*EXERCISE 1:* Reproduce a passage of the blog post about Ottawa below verbatim, beginning at the words "Now I have an" and ending after the words "pushing the goods.".

*EXTRACTED TEXT:*
--------------------------------
This is How I see it. If You Like What You Read, Click An Ad And Help Me Out

Sunday, March 26, 2006

Ottawa - Fin



Ottawa, as work, is over now. I am done the weekend. I end on a high note. The first show was full of old people with old brains and unfun people. I had to ask a gentlemen in the front row to look me in the eyes....they were THAT sort of audience. If you were at that show - I really didn't have any fun, either. But I've learned to fake it - haha! The owner/agent/manager though I was a tad sweary, which was true, and seemed to agree it was not 'my crowd'.

Second show was top-notch, easily my favorite of the week. It also included my favorite on-the-spot line in somtime: "You gotta love the morbidly obsese because they don't love themselves". I was simply having fun and haven't felt it like that since, well, the last time I worked. Oddly enough, even though I thought it was my best of the week, I handed out the least amount of blog ad-cards. I was rather obsessed with handing those things away. Many people aged 50+ took them and actually liked me. Weird. Maybe I have a future in cruise ship comedy.

All in all, it was/is very nice to get back 'to it'. My life has changed in so very many ways of late, and it's nice to get back to the stage. I'm still learning to incorporate my new world up to the stage, and time shall grant that. The boss says he'll have me back, which is all you can really the best thing toaccomplish from a week, so it ends well.

As a Human, Being, it was a good weekend, too. I saw parliament. It was fun. I saw the House of Commons, the Senate an annoying tour guide. He spoke in such granduer that I was curious if he imagines us to be the Christ-child. No thing is as epic as he made the government building to be. It was ridiculous. He spoke of his desire to be a politician, which triggered my competive juices. I think his name is Dave, and he, too, is from Winnipeg. Don't vote for him - he molests cattle. Vote Brett.

Now I have an hour and a half until I leave for the airport, which is four in the morning, and back to Calgary to move into my apartment - and finally, a home. Clicky clicky!! Good-bye from my trusty hotel-room in a supposedly haunted hotel.

Saturday, March 25, 2006

Ottawa Continues

The pimping continues. I'm pushing rather hard for people to check this site out. I understand now why it's hard out there for a pimp. After my show, I now stand at the door and greet people and hand them a card. It's always amusing to see somebody just stare straight ahead in mild discontent. I just say "Guess I offended you" and keep pushing the goods.

The show last night was ok. No real highlights. I think I got my morbidly obsese people joke down pretty good, which I am happy with, because I wish to end their joke immunity. I was also quite happy with a local joke I made. You see, in front of parliament, here is a statue of a guy who fell into the Ottawa River. Said something about how he was heroically trying to save somebody, but he drowned, too. So, I said I expected to see a statue of a guy with his head stuck in banister and a sculpture of a dude slamming is hand in the car door. The people reacted lukewarmly. Perhaps River Man is something of a local hero and I am ignorantly mocking him, which luckily I am happy to do.
--------------------------------
*EXERCISE 2:* Arrange the following lines from the entries below as a numbered list, omitting blank lines: begin at the line that contains "Image resolution: width=1308" and stop after the line that contains "fonts is located at coordinates (752, 40).".
--------------------------------
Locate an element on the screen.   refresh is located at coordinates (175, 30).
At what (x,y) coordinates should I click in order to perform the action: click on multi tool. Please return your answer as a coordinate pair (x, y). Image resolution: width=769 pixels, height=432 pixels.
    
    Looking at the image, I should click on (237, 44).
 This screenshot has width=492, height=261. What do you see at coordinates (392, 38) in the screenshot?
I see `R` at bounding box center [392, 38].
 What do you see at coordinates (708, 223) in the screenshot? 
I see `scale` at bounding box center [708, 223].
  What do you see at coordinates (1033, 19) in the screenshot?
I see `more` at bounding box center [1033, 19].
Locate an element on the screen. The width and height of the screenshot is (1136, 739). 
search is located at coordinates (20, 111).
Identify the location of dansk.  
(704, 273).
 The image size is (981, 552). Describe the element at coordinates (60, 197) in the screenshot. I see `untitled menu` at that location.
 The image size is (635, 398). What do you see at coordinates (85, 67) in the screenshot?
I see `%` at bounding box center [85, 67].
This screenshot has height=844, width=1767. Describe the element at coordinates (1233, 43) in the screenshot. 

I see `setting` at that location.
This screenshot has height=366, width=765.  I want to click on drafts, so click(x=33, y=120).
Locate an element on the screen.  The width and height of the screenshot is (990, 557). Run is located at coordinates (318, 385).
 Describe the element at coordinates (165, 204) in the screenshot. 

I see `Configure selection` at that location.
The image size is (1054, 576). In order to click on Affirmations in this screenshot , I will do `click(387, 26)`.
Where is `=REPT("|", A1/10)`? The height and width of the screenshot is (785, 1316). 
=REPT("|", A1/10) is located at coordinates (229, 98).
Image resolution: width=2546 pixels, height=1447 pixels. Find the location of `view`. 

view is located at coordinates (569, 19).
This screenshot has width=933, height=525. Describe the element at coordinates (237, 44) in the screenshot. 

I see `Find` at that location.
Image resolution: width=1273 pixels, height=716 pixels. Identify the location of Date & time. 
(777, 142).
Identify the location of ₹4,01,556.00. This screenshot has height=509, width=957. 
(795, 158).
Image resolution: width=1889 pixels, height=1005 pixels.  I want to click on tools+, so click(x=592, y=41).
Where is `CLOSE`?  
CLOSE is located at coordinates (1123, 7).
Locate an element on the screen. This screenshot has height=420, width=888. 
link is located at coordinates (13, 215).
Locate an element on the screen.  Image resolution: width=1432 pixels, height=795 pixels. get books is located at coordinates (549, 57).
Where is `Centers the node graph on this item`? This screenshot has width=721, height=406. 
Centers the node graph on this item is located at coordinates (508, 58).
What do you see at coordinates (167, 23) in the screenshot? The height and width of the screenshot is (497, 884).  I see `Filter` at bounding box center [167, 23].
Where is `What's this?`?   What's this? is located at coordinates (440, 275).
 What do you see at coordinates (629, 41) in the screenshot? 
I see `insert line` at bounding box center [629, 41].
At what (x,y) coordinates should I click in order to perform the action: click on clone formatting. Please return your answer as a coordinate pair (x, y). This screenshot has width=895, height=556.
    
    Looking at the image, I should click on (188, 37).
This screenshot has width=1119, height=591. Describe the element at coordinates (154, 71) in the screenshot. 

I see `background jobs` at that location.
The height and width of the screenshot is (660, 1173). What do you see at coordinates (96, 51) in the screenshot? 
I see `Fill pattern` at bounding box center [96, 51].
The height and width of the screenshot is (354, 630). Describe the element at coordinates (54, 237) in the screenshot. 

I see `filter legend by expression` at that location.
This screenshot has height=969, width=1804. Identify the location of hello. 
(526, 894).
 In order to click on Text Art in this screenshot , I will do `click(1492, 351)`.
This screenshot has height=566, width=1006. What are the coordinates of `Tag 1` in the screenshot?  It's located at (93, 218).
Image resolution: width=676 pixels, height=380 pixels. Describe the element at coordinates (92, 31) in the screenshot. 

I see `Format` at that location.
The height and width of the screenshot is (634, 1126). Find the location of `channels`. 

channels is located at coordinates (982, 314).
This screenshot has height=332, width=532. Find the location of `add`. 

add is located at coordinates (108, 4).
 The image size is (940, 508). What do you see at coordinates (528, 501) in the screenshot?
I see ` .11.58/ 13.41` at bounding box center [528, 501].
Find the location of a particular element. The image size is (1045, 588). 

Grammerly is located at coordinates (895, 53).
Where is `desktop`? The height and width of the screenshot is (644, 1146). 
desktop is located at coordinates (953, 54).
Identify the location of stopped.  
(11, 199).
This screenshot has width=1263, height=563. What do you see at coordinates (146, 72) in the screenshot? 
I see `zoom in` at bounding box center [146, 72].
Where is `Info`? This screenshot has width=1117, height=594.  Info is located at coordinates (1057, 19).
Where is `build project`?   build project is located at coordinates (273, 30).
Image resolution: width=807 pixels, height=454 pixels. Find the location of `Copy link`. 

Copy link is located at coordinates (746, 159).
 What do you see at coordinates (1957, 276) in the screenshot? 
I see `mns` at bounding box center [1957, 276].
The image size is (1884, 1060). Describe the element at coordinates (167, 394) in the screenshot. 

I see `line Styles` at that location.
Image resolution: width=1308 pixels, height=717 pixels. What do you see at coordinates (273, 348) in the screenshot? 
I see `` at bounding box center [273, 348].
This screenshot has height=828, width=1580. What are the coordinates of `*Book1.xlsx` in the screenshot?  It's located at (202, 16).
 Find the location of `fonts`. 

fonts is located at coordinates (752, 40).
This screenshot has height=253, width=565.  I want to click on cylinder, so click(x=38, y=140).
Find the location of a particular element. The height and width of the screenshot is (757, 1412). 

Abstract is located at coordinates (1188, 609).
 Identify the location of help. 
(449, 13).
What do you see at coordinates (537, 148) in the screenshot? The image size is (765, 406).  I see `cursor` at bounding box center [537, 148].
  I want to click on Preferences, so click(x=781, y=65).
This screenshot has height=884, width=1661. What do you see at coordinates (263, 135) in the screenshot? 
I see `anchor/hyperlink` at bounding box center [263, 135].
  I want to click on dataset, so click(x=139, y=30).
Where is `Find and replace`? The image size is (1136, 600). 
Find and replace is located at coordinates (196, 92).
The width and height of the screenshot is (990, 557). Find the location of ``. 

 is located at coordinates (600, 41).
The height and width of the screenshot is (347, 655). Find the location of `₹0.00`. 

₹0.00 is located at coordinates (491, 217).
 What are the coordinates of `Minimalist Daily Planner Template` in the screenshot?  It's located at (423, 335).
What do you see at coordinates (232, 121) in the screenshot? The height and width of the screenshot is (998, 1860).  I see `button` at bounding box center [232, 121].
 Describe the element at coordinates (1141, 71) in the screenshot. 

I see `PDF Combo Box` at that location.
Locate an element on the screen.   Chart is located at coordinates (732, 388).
--------------------------------
*FINISHED ANSWER 1:*
Now I have an hour and a half until I leave for the airport, which is four in the morning, and back to Calgary to move into my apartment - and finally, a home. Clicky clicky!! Good-bye from my trusty hotel-room in a supposedly haunted hotel.

Saturday, March 25, 2006

Ottawa Continues

The pimping continues. I'm pushing rather hard for people to check this site out. I understand now why it's hard out there for a pimp. After my show, I now stand at the door and greet people and hand them a card. It's always amusing to see somebody just stare straight ahead in mild discontent. I just say "Guess I offended you" and keep pushing the goods.

*FINISHED ANSWER 2:*
1. Image resolution: width=1308 pixels, height=717 pixels. What do you see at coordinates (273, 348) in the screenshot? 
2. I see `` at bounding box center [273, 348].
3. This screenshot has height=828, width=1580. What are the coordinates of `*Book1.xlsx` in the screenshot?  It's located at (202, 16).
4.  Find the location of `fonts`. 
5. fonts is located at coordinates (752, 40).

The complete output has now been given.